Anonymous proxy servers: Necessary or evil?

Some security experts believe anonymous proxy servers are only necessary if you're up to no good, while others see them as a legitimate tool for research, pen testing and the like. Who's right?

If there is truly a gray zone in the struggle between online good and evil, anonymous proxy servers live there.

Organizations typically use proxy servers to forward website, file and other requests to other servers. Anonymous proxy servers are meant to hide the identity of the requestor.

Some security experts say the latter is only necessary if someone wants to mask malicious activity, including Sunil James, senior product manager at Amazon Web Services and formerly director of vulnerability research at iDEFENSE.

"As a security person my natural first instinct is to ask why someone needs to be anonymous if they are doing something legitimate," he said. "I just don't see a viable use for anonymous proxy servers in corporate environments."

Others say certain kinds of security research and testing make them a necessity and that they are perfectly safe if used responsibly.

In an effort to reach a consensus on the issue, CSOonline polled several industry professionals by phone, e-mail and networking sites like LinkedIn.

Surprisingly, most respondents defended the use of anonymous proxy servers and offered a litany of legitimate-use examples.

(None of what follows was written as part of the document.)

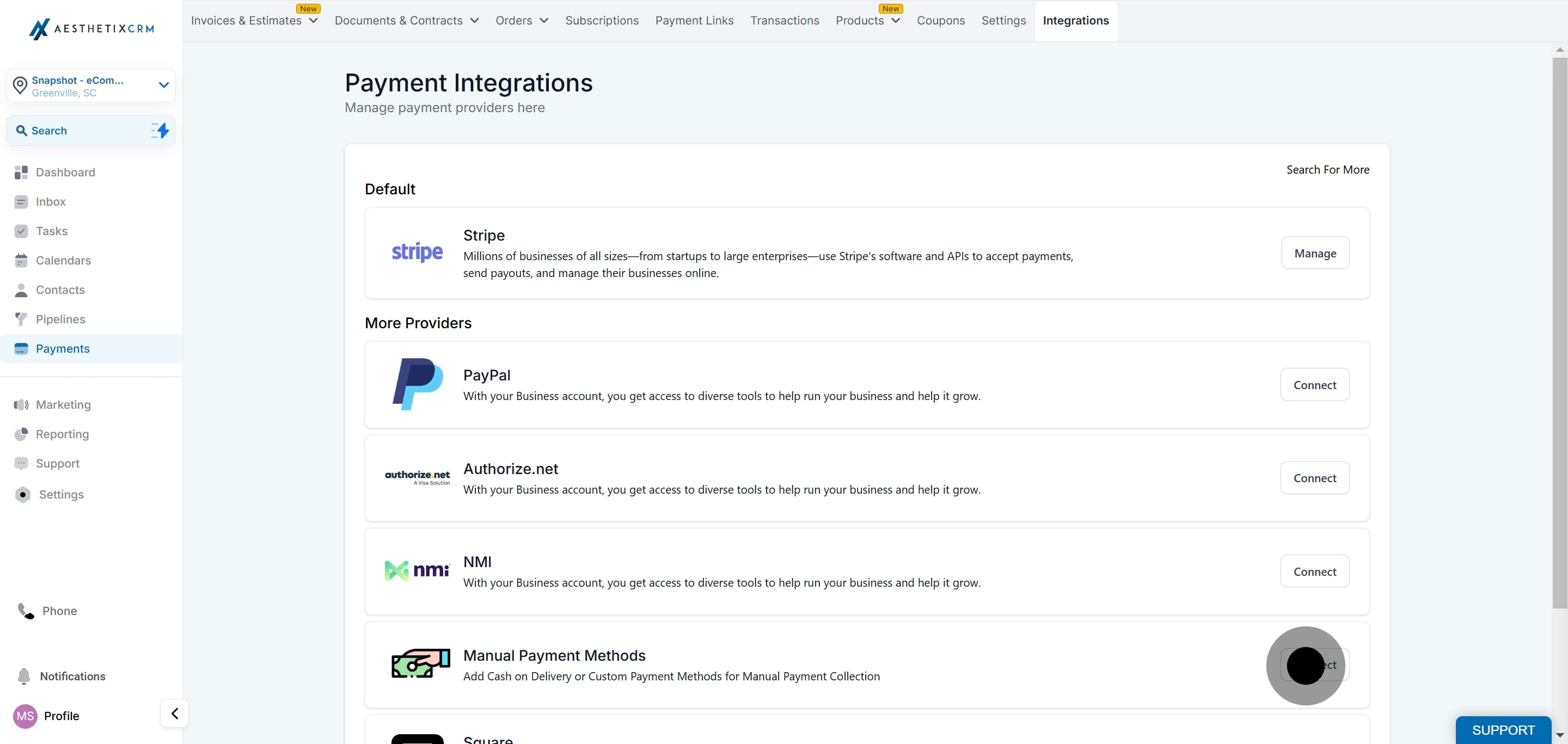Expand the Snapshot location switcher dropdown

pyautogui.click(x=163, y=85)
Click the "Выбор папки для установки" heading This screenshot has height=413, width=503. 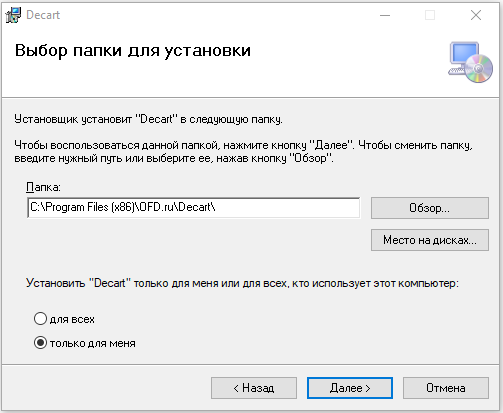coord(133,51)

But everyone admits they can easily be used for malicious purposes and that organizations need to respond with the right security procedures.

"From a security perspective, hiding your true location behind a proxy definitely falls in the gray area of Web browsing," says Ed Ziots, a Rhode Island-based network engineer. "I use them to view questionable content from semi-trusted systems because I do not want the site to know the true origin of my communications when I am researching the latest exploits, exploit code, or new and up-and-coming trends in exploit research."

But he can imagine a more sinister scenario where the bad guy uses multiple anonymous proxies so victims can't determine where his attack sequences are coming from.

Spying (or blocking) competitors Anonymous proxy servers are often used to spy on competitors or block their efforts to do the same to another competitor, says Chris Kraft, VP of product management for web security for security vendor Sophos.